Economics (ECON) 380
Public Finance/Expenditure (Revision 3)
View previous version
Area of Study: Social Science; can also be taken toward Applied Studies (Business and Administrative Studies) by credential students only
Prerequisite: ECON 247 or equivalent
Centre: Faculty of Business
ECON 380 has a Challenge for Credit option.
This course discusses the basic economics tools required to evaluate government policies for expenditures on health care, public pensions, Employment Insurance, education, and social welfare programs. The course has been divided into two parts. The first part (units 1–3; lessons 1–8) addresses the common causes of market failure as well as the ways in which government can intervene to correct such failures. Emphasis is placed on the theory of public choice, cost-benefit analysis, externalities, and income distribution. The second part of the course (units 4–5; lessons 9–13) addresses how the tools discussed in the first part can be applied to evaluate social insurance and social welfare policies.
- Unit 1: The Meaning of Public Finance
- Unit 2: Market Failure and Income Redistribution Implications of Public Policy
- Unit 3: Political Economy
- Unit 4: Social Insurance Program Expenditures (Health Care, Employment Insurance, and Public Pensions)
- Unit 5: Social Welfare and Education Programs
Your final grade in ECON 380 will be based on three quizzes, two written assignments, an essay assignment with online discussion activities, and the Final Examination. To receive credit for this course, you must achieve an overall course grade of 50 percent. In addition, you must achieve a grade of at least a D (50 percent) on the Final Examination.
Completing the quizzes, assignments, and online discussion is not required in order to pass the course. However, these activities have been designed to help you prepare for the examination. Students who choose not to complete the assignments often experience difficulties with the examination. Keep in mind that if you fail to participate in the online discussion or submit an assignment or quiz before your contract date, you will receive a grade of nil for that activity.
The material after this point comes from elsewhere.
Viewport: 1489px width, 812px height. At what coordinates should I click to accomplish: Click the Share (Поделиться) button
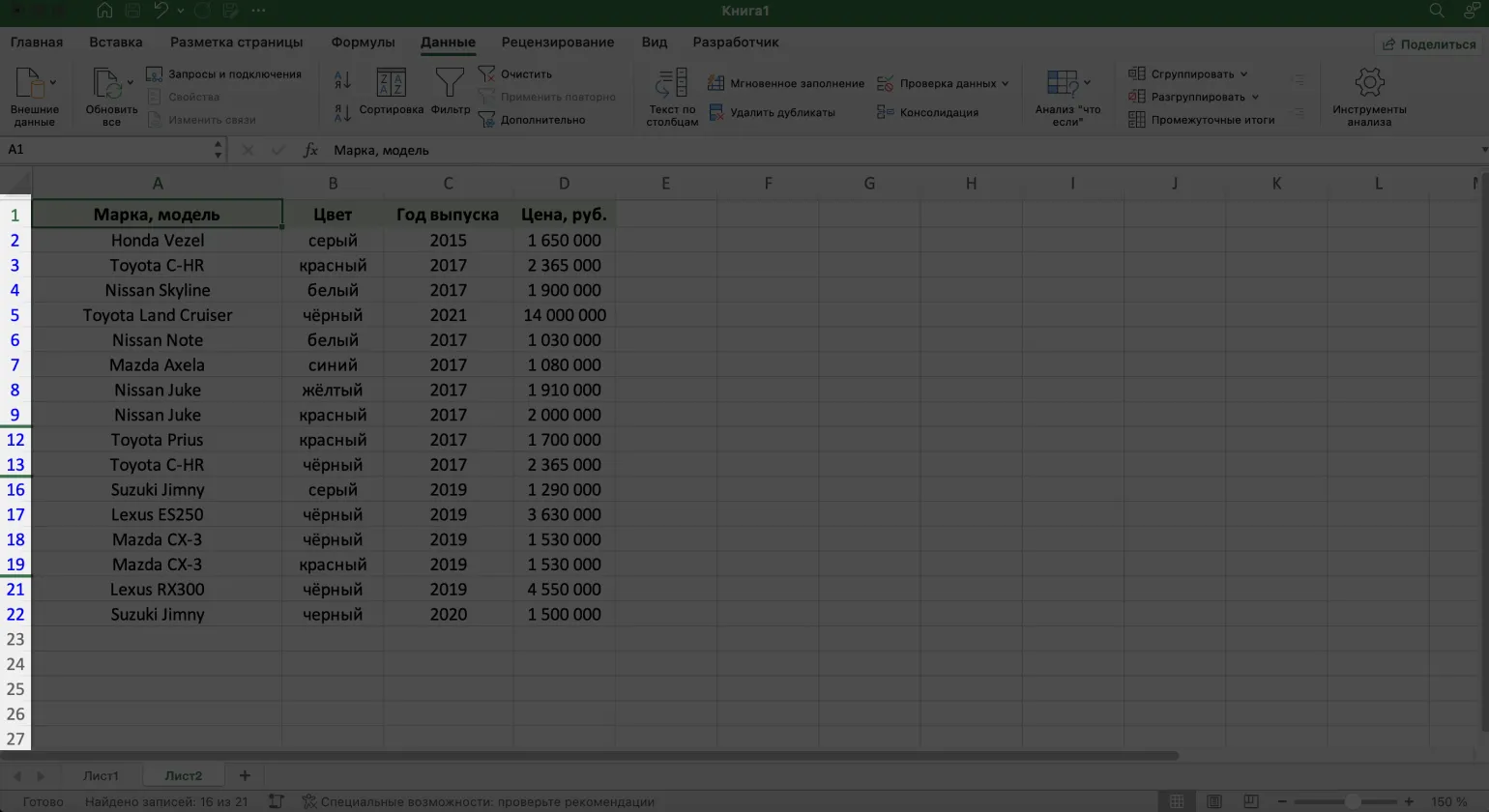click(1428, 44)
The following table summarizes the weight that will be applied to each assessment activity in determining your final grade.
|Assignment 3 Online Discussion||10%|
To learn more about assignments and examinations, please refer to Athabasca University's online Calendar.
The final examination for this course must be taken online with an AU-approved exam invigilator at an approved invigilation centre. It is your responsibility to ensure your chosen invigilation centre can accommodate online exams. For a list of invigilators who can accommodate online exams, visit the Exam Invigilation Network.
Rosen, H. S., Wen, J-F., & Snoddon, T. (2016). Public finance in Canada (5th ed.). McGraw-Hill Ryerson. ISBN: 9781259030772
A print version of the eText may be available for purchase from the publisher through a direct-to-student link provided on the course website; you can also acquire the textbook on your own if you wish.
All other learning resources will be available online.
Challenge for Credit Overview
The Challenge for Credit process allows you to demonstrate that you have acquired a command of the general subject matter, knowledge, intellectual and/or other skills that would normally be found in a university-level course.
Full information about Challenge for Credit can be found in the Undergraduate Calendar.
To receive credit for the ECON 380 challenge registration, you must achieve a grade of at least D (50 percent) on the examination.
Undergraduate Challenge for Credit Course Registration Form
Athabasca University reserves the right to amend course outlines occasionally and without notice. Courses offered by other delivery methods may vary from their individualized-study counterparts.
Opened in Revision 3, November 9, 2016.